**Task to carry out:** Render the material as a Markdown table with the columns Row and Entry, beginning with the first line and continuing through the line containing "Home (152, 147)", both ends included. Number each line in Row and omit blank lines.
>> Begin Data for processing
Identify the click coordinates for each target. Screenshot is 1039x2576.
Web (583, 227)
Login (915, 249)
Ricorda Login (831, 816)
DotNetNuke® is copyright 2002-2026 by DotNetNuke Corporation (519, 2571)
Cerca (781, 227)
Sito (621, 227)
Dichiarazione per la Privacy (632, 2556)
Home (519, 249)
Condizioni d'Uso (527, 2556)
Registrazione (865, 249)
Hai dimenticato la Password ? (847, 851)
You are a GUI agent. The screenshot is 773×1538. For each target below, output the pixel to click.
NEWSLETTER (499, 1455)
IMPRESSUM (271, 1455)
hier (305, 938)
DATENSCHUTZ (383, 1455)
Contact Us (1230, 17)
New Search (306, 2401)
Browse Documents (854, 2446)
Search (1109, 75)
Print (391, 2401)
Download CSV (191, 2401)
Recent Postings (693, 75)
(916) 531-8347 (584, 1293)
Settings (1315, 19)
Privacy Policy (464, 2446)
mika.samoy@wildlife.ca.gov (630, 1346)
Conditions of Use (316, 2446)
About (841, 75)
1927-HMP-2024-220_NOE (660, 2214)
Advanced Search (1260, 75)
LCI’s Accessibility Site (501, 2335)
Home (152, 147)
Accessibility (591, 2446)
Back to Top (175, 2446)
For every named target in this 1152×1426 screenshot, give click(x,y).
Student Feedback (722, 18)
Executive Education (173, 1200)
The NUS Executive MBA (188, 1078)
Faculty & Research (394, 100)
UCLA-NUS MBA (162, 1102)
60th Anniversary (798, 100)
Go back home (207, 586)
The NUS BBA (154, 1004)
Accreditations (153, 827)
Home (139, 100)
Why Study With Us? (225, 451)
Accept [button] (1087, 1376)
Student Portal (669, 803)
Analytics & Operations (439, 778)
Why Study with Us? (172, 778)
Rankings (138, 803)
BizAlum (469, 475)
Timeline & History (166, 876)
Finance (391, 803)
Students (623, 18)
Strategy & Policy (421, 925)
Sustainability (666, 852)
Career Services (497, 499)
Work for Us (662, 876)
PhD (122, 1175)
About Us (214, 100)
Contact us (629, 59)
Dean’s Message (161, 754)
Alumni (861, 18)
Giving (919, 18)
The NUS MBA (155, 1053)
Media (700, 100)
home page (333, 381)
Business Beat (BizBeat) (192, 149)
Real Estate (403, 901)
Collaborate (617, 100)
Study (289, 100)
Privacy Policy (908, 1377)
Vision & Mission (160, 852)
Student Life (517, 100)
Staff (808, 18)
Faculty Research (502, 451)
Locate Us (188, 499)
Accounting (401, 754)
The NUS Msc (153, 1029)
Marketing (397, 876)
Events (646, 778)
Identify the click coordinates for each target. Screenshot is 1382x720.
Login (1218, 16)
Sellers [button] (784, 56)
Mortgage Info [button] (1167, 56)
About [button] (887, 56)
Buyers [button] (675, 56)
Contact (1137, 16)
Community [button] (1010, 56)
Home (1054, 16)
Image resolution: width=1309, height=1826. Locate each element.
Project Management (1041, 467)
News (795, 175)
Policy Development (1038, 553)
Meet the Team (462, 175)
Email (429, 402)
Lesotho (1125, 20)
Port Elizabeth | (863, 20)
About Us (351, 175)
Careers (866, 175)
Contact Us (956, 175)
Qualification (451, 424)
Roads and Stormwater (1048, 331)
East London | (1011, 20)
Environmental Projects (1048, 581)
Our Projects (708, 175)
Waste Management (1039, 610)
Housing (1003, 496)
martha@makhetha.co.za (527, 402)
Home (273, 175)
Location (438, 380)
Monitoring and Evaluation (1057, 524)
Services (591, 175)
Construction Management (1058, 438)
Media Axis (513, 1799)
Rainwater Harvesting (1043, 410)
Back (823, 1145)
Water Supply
>> End Data for processing
**Response for this exercise:**
| Row | Entry |
|---|---|
| 1 | Identify the click coordinates for each target. Screenshot is 1039x2576. |
| 2 | Web (583, 227) |
| 3 | Login (915, 249) |
| 4 | Ricorda Login (831, 816) |
| 5 | DotNetNuke® is copyright 2002-2026 by DotNetNuke Corporation (519, 2571) |
| 6 | Cerca (781, 227) |
| 7 | Sito (621, 227) |
| 8 | Dichiarazione per la Privacy (632, 2556) |
| 9 | Home (519, 249) |
| 10 | Condizioni d'Uso (527, 2556) |
| 11 | Registrazione (865, 249) |
| 12 | Hai dimenticato la Password ? (847, 851) |
| 13 | You are a GUI agent. The screenshot is 773×1538. For each target below, output the pixel to click. |
| 14 | NEWSLETTER (499, 1455) |
| 15 | IMPRESSUM (271, 1455) |
| 16 | hier (305, 938) |
| 17 | DATENSCHUTZ (383, 1455) |
| 18 | Contact Us (1230, 17) |
| 19 | New Search (306, 2401) |
| 20 | Browse Documents (854, 2446) |
| 21 | Search (1109, 75) |
| 22 | Print (391, 2401) |
| 23 | Download CSV (191, 2401) |
| 24 | Recent Postings (693, 75) |
| 25 | (916) 531-8347 (584, 1293) |
| 26 | Settings (1315, 19) |
| 27 | Privacy Policy (464, 2446) |
| 28 | mika.samoy@wildlife.ca.gov (630, 1346) |
| 29 | Conditions of Use (316, 2446) |
| 30 | About (841, 75) |
| 31 | 1927-HMP-2024-220_NOE (660, 2214) |
| 32 | Advanced Search (1260, 75) |
| 33 | LCI’s Accessibility Site (501, 2335) |
| 34 | Home (152, 147) |